There are 3 cases to consider when the firmware is updated by OTA. The new firmware:

has the same Flash Configuration as the old.
has a larger Flash Configuration than the old.
has a smaller Flash Configuration than the old.

In theory after an OTA and before a restart, the flash could be erased for case 1. Case 2 is a problem because the size exceeds the size specified in flashchip. That size is used by SPIEraseSector to validate the callers request and fails when too large. We have to wait for a restart, after which the SDK will have updated the values in flashchip. Case 3 is potentially unsafe because we could be erasing the code that is running.

At app_entry() flashchip properties appear to be reset to a default 4MByte flash. Even an ESP8285 reported 4MByte. The value of flashchip->chip_size was changed at the 2nd SPIRead by the SDK. The 1st read was to address 0, 4 bytes.

To erase the flash WiFi area for methods 1 and 2, I choose to wait until the SDK has finished its adjustments to the flashchip structure. Then to begin erasing WiFi sectors. Method 3 runs before the SDK starts. It temporarily updates flashchip->chip_size. Then does the erase and puts everything back before starting the SDK.

Summary of the three methods:

The first runs after the SDK calls user_init() and flash code execution is available (No IRAM needed), but restarts to be sure the SDK does not get confused about its sectors being erased.
The 2nd method runs as early as possible requires IRAM. The sectors are erased before the 2nd read is processed. This allows the SDK to start off thinking the sectors were blank at boot.
Similar to method 2 runs as early as possible, turns on flash code execution so more of the initialization code can be moved to flash. Directly modifies the size element in flashchip structure in ROM data, dRAM. This allows the flash erase to succeed.

The original flash size is restored before starting the SDK with the assumption that the SDK will handle the size change properly. It should be noted that only changing the size value in the flashchip structure, is equivalent to what the esptool.py is doing, when it flashes the firmware.

I also added an example/test sketch for exercising the feature. It is OTAEraseConfig. It also gathers some WiFi signal/connection statistics.

Edited: Added Method 3, corrected some grammar.
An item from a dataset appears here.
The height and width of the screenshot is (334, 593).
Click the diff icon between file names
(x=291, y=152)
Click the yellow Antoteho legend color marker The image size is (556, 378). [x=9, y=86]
Dec 31 '19 04:12 mhightower83

I have seen this more often when changing SDK

Just to clarify, that only affects OTA to or from SDK 3.x.x? Or some settings (rfcal or credentials format) are incompatible even between 2.2.x versions?

Dec 31 '19 14:12 mcspr

@mhightower83 In #6690, I wonder myself whether the first bytes in flash are used by FW or only used by and for ourselves. https://github.com/d-a-v/Arduino/blob/nosizeconf/cores/esp8266/Esp.cpp#L298

In the latter case, we'd better rely on getFlashChipRealSize() = FW's spi_flash_get_id() That would at least fix incoherence like what you've seen with esp8285.

@mcspr Also between 2.x versions, but I don't have a clear view on that. What I know is when everything fails, a full erase can fix the issue.

Dec 31 '19 15:12 d-a-v

@mcspr Definitely the latter. Too often I would forget which 2.x FW version I had on a remote device and flash it via OTA, only to have it stop working. I think 191105 might be the worst it often took an RF CAL erase and a power cycle before it would respond remotely. (related to a unit with a weak signal) Updated: Added clarification.

Dec 31 '19 17:12 mhightower83

The problem with getFlashChipRealSize() = FW's spi_flash_get_id() is, it defines an upper bound value that is not followed by SPIRead, SPIWrite, or SPIEraseSector. These ROM functions use the values provided in the flashchip structure to validate each call request. Looking at one of the ROM disassemblies out there, SPIRead compares flash offset + size of the read with flashchip.chip_size and fails the request if it exceeds flashchip.chip_size.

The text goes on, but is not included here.